In step S05, the speech data acquired in step S04 is verified using the voiceprint data 113A stored in the HDD 113. The CPU 111 extracts from the HDD 113 the voiceprint data 113A including the voiceprint that matches the voiceprint of the speech data acquired in step S04. Then, it is determined whether or not the voiceprint verification succeeds (step S06) and, if the verification was successful, the process proceeds to step S07. If the verification failed, the process ends. When the voiceprint data 113A including the voiceprint that matches the speech data acquired in step S04 is extracted from the HDD 113, the CPU 111 determines the success of verification, otherwise it determines the failure of verification. When the verification fails, the data is not stored in the HDD 113 in order to ensure security of the data 113B stored in the HDD 113.
In step S07, the user identification information of the user who originated the speech of the speech data acquired in step S04 is acquired. The CPU 111 acquires the user identification information included in the voiceprint data 113A extracted from the HDD 113 in step S05. Then, the speech recognition of the speech data acquired in step S04 is carried out to provide text data (step S08). The file name is extracted from the text data (step S09), and the file name extracted in step S09 is added to the image data acquired in step S02 and stored in the HDD 113 (step S10). As a result, the data 113B is stored in the HDD 113. In addition, the CPU 11 associates the user identification information acquired in step S07 with the file name extracted in step S09 to generate the user data 113C and stores it in the HDD 113 (step S11).
Referring to FIG. 7, there is shown a flow chart illustrating an exemplary data output procedure executed in the CPU of the MFP. As shown in FIG. 7, the CPU 111 determines whether or not an incoming call is detected by the communication control element 28 (step S21) and, if the incoming call is detected, establishes the call (step S22), otherwise the CPU 111 enters the waiting mode until the incoming call is detected. In short, the data output procedure is initiated provided that the communication control element 28 detects the incoming call. The CPU 111 is in the waiting mode until the speech data is entered (NO at step S23) and when the speech data is received (YES at step S23), the CPU 111 verifies the voiceprint of the speech data using the voiceprint data 113A (step S24). It is then determined whether or not the voiceprint verification succeeds (step S25) and, if the voiceprint verification was successful, the process proceeds to step S26, otherwise the process goes to step S33 where the call, that was established in step S22, is disconnected. This is to ensure security of the data 113B stored in the HDD 113 by prohibiting the output of the data to the HDD 113 when the voiceprint verification fails.
In step S26, the user identification information of the user who originated the speech of the speech data received in step S23 is acquired. The CPU 111 acquires the user identification information included in the voiceprint data 113A extracted from the HDD 113 in step S25. Then, the speech recognition of the speech data acquired in step S23 is carried out to generate text data (step S27), and the file name and the destination name are extracted from the text data (step S28).
The CPU 111 determines whether or not the user data 113C that includes the user identification information acquired in step S26 and the file name extracted in step S28 is stored in the HDD 113 (step S29). If such user data 113C is stored in the HDD 113, the process proceeds to step S30. Otherwise, the process goes to step S33 to prohibit the output of the data that is not associated with the user identification information of the user whose voiceprint was verified, to thereby ensure security of the data 113B stored in the HDD 113.

WORK TO COMPLETE:
1. In the passage on voiceprint verification, what two items are extracted from the text data in step S28?
2. Print the passage on voiceprint verification from "In step S26, the" up to and including "data (step S28).".

DATA SHOWN:
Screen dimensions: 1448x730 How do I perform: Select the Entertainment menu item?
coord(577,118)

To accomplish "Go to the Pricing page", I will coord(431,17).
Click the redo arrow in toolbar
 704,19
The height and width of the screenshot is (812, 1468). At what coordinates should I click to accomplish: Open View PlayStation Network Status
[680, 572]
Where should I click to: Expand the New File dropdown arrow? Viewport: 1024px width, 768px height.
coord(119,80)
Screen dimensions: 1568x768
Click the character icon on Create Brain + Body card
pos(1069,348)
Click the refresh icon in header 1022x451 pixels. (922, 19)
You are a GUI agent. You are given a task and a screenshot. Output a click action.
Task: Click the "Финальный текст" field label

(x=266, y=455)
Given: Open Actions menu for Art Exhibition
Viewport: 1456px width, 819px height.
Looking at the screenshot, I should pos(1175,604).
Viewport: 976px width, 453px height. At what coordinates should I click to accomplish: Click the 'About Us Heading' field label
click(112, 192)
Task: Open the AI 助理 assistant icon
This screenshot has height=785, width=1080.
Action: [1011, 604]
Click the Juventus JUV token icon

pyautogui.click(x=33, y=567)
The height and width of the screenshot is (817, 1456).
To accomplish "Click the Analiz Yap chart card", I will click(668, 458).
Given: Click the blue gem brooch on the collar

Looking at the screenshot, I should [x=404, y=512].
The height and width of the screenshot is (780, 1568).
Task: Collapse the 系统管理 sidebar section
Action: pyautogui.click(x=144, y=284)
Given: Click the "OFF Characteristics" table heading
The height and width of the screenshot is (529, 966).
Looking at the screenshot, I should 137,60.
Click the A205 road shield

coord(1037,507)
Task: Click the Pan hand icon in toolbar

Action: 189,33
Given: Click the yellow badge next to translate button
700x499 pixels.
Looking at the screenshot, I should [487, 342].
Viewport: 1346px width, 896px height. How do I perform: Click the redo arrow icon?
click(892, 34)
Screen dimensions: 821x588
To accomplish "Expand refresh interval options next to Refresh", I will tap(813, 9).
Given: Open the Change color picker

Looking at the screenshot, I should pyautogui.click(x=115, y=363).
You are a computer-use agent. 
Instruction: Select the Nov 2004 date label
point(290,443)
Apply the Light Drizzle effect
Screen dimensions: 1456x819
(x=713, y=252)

RESULTS OF THE EXERCISE:
1. The file name and the destination name.

2.
In step S26, the user identification information of the user who originated the speech of the speech data received in step S23 is acquired. The CPU 111 acquires the user identification information included in the voiceprint data 113A extracted from the HDD 113 in step S25. Then, the speech recognition of the speech data acquired in step S23 is carried out to generate text data (step S27), and the file name and the destination name are extracted from the text data (step S28).